一种数据异常检测方法、装置、电子设备以及计算机可读存储介质,该方法包括:获取包含缺失数据的标准训练数据集及包括变分下限函数的异常检测模型框架;利用所述缺失数据对所述变分下限函数进行调整,得到优化变分下限函数;利用所述标准训练数据集对异常检测模型框架进行训练,得到异常检测模型;利用所述异常检测模型对所述待检测数据集进行检测并得到待检测数据的重构概率;若存在重构概率大于等于重构阈值的目标待检测数据,则确定所述目标待检测数据为异常数据。该方法可以提高关键性能指标(KPI)异常检测的效率和准确率。

Description

数据异常检测方法、装置、电子设备及存储介质
本申请要求于2020年10月9日提交中国专利局、申请号为CN202011074730.8、名称为“数据异常检测方法、装置、电子设备及存储介质”的中国专利申请的优先权,其全部内容通过引用结合在本申请中。
技术领域
本申请涉及人工智能技术,尤其涉及一种数据异常检测方法、装置、电子设备及计算机可读存储介质。
背景技术
KPI(关键性能指标)异常检测是智能运维领域中非常重要的部分。
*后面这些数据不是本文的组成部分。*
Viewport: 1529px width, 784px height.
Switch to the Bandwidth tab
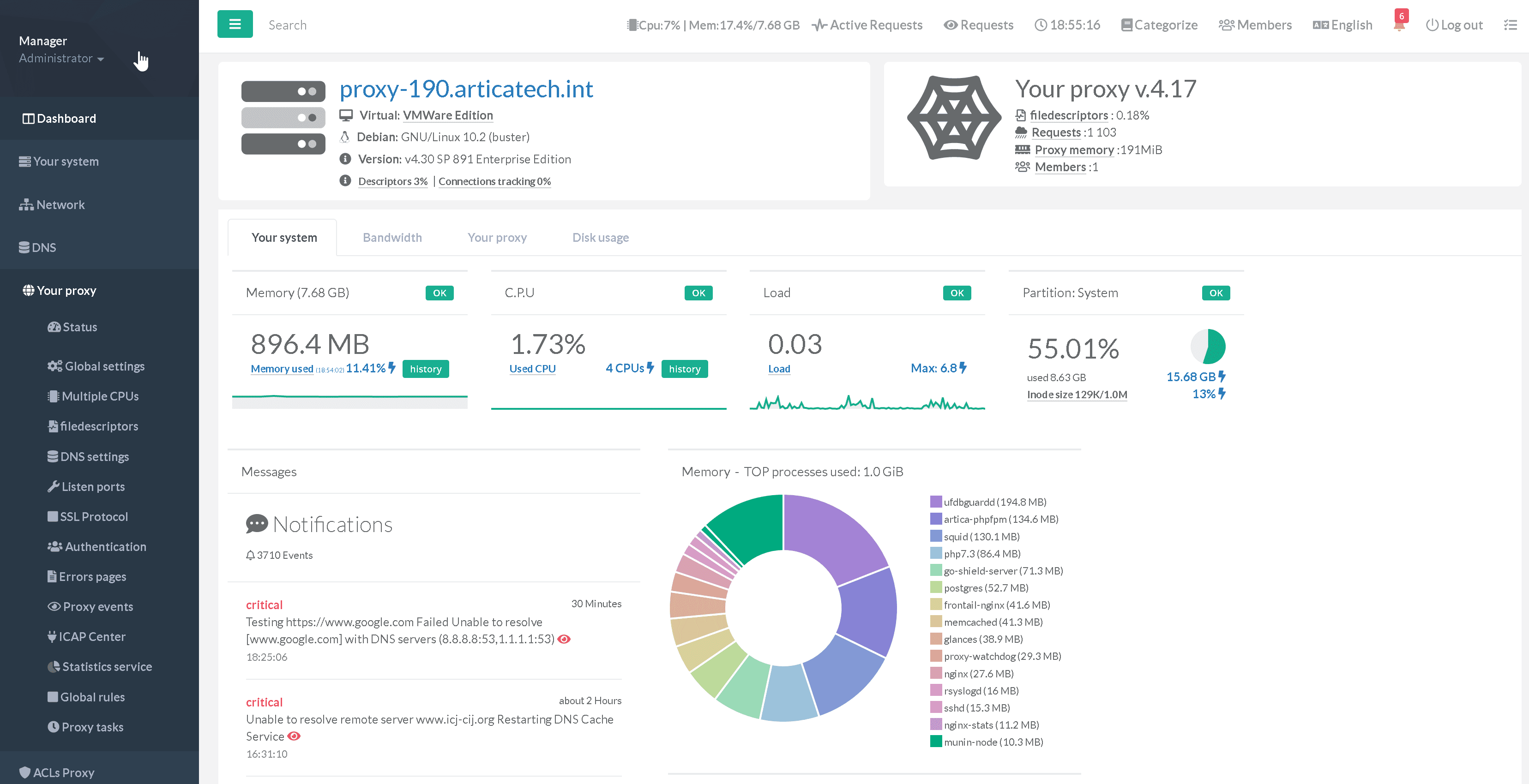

为了确保业务不中断,通常需要检测各种KPI(如应用程序的KPI、操作系统的KPI等)是否存在异常,从而确定系统的软件或硬件是否存在故障,并及时进行故障排除。
发明人意识到,现有技术中的KPI异常检测方法,由于训练完成的异常检测模型鲁棒性较低,模型稳定性交低,导致检测结果的存在不够准确的问题;同时,现有技术中的检测方法中会生成大量标签,占用计算机资源的同时降低了检测效率。
发明内容
本申请提供的一种数据异常检测方法,包括:
获取标准训练数据集,所述标准训练数据集包含异常检测数据和缺失数据;
获取预构建的异常检测模型框架,所述异常检测模型框架包括变分下限函数;
利用所述缺失数据对所述变分下限函数进行调整,得到优化变分下限函数;
利用所述标准训练数据集对包含所述优化变分下限函数的所述异常检测模型框架进行训练,得到异常检测模型;
获取待检测数据集,利用所述异常检测模型对所述待检测数据集进行检测,得到所述待检测数据集中待检测数据的重构概率;
若存在重构概率大于等于重构阈值的目标待检测数据,则确定所述目标待检测数据为异常数据。
本申请还提供一种数据异常检测装置,所述装置包括:
数据处理模块,用于获取标准训练数据集,所述标准训练数据集包含异常检测数据和缺失数据;
模型获取模块,用于获取预构建的异常检测模型框架,所述异常检测模型框架包括变分下限函数;
函数调整模块,用于利用所述缺失数据对所述变分下限函数进行调整,得到优化变分下限函数;
模型训练模块,用于利用所述标准训练数据集对包含所述优化变分下限函数的所述异常检测模型框架进行训练,得到异常检测模型;
重构概率获取模块,用于获取待检测数据集,利用所述异常检测模型对所述待检测数据集进行检测,得到所述待检测数据集中待检测数据的重构概率;
异常检测模块,用于若存在重构概率大于等于重构阈值的目标待检测数据,则确定所述目标待检测数据为异常数据。
本申请还提供一种电子设备,所述电子设备包括:
存储器,存储至少一个指令;及
处理器,执行所述存储器中存储的指令以实现如下步骤:
获取标准训练数据集,所述标准训练数据集包含异常检测数据和缺失数据;
获取预构建的异常检测模型框架,所述异常检测模型框架包括变分下限函数;
利用所述缺失数据对所述变分下限函数进行调整,得到优化变分下限函数;
利用所述标准训练数据集对包含所述优化变分下限函数的所述异常检测模型框架进行训练,得到异常检测模型;
获取待检测数据集,利用所述异常检测模型对所述待检测数据集进行检测,得到所述待检测数据集中待检测数据的重构概率;
若存在重构概率大于等于重构阈值的目标待检测数据,则确定所述目标待检测数据为异常数据。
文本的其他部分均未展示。